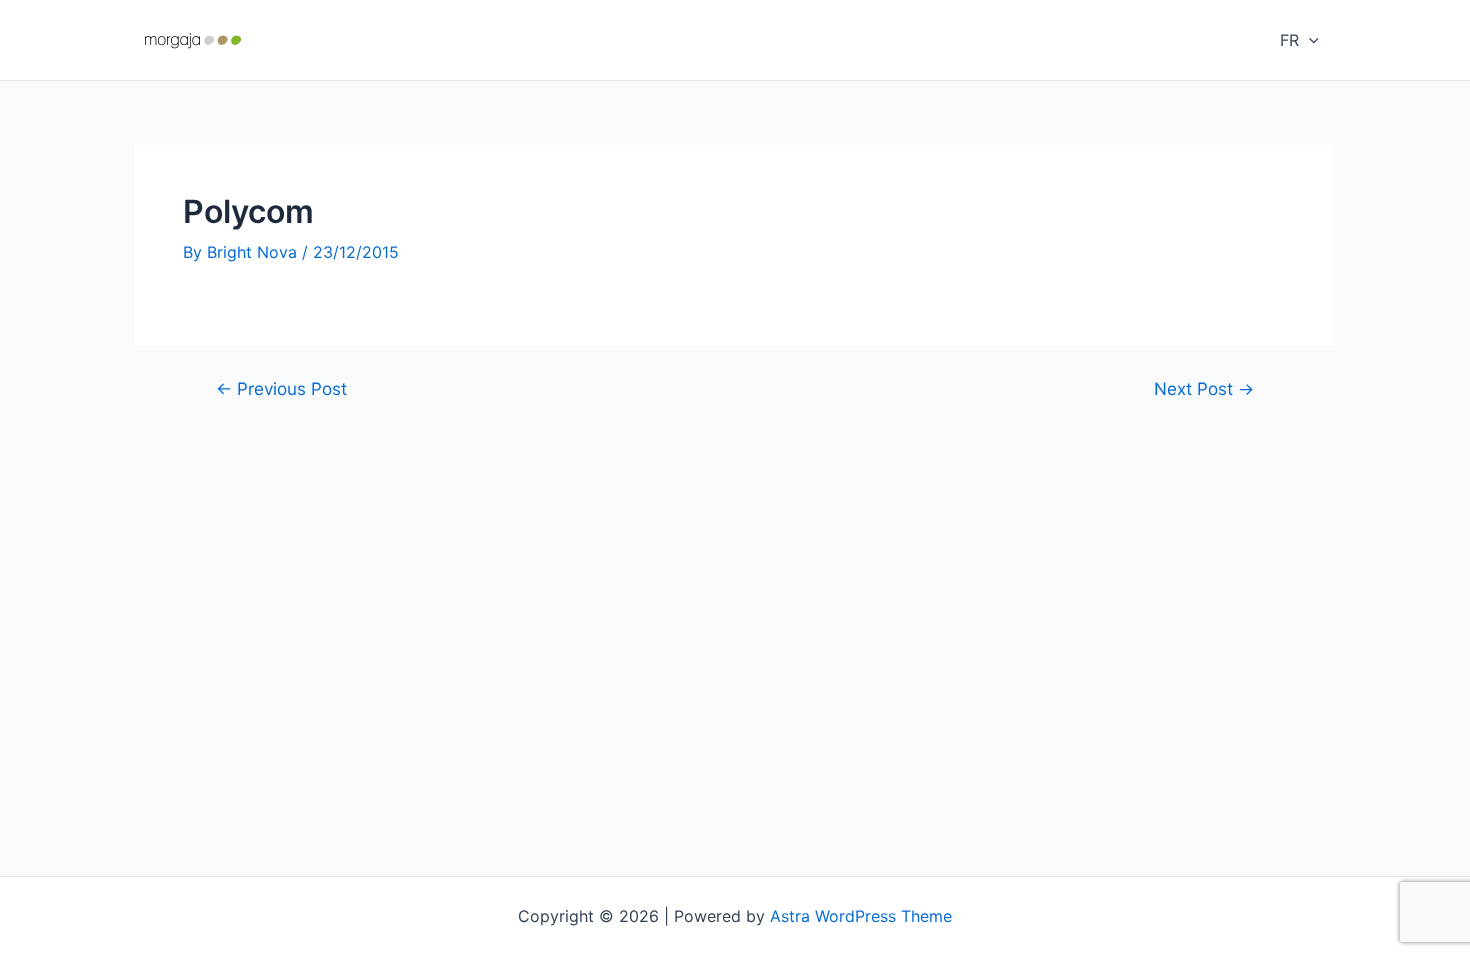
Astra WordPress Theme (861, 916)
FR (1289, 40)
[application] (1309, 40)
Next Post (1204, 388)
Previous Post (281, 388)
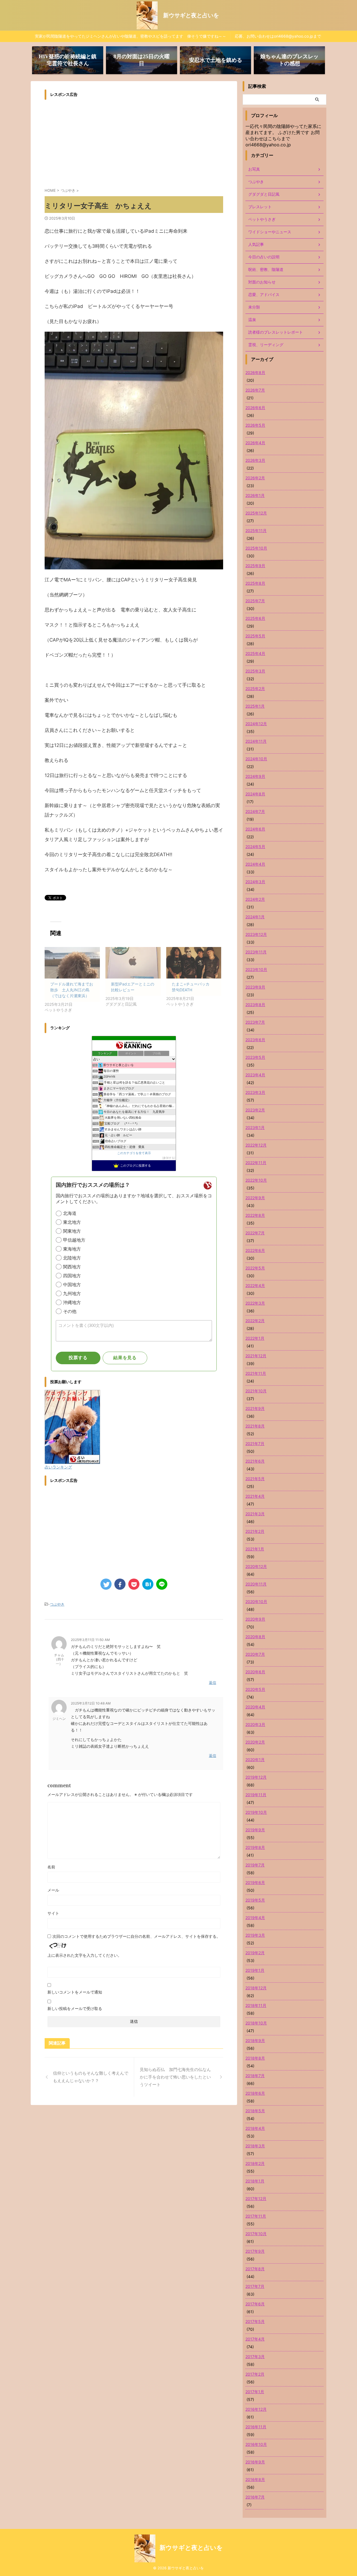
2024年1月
----
* Exercise *
Print each entry shown above with exact wording and no pictures.

* Exercise output *
Astra WordPress Theme (861, 916)
FR (1289, 40)
[application] (1309, 40)
Next Post (1204, 388)
Previous Post (281, 388)
2024年1月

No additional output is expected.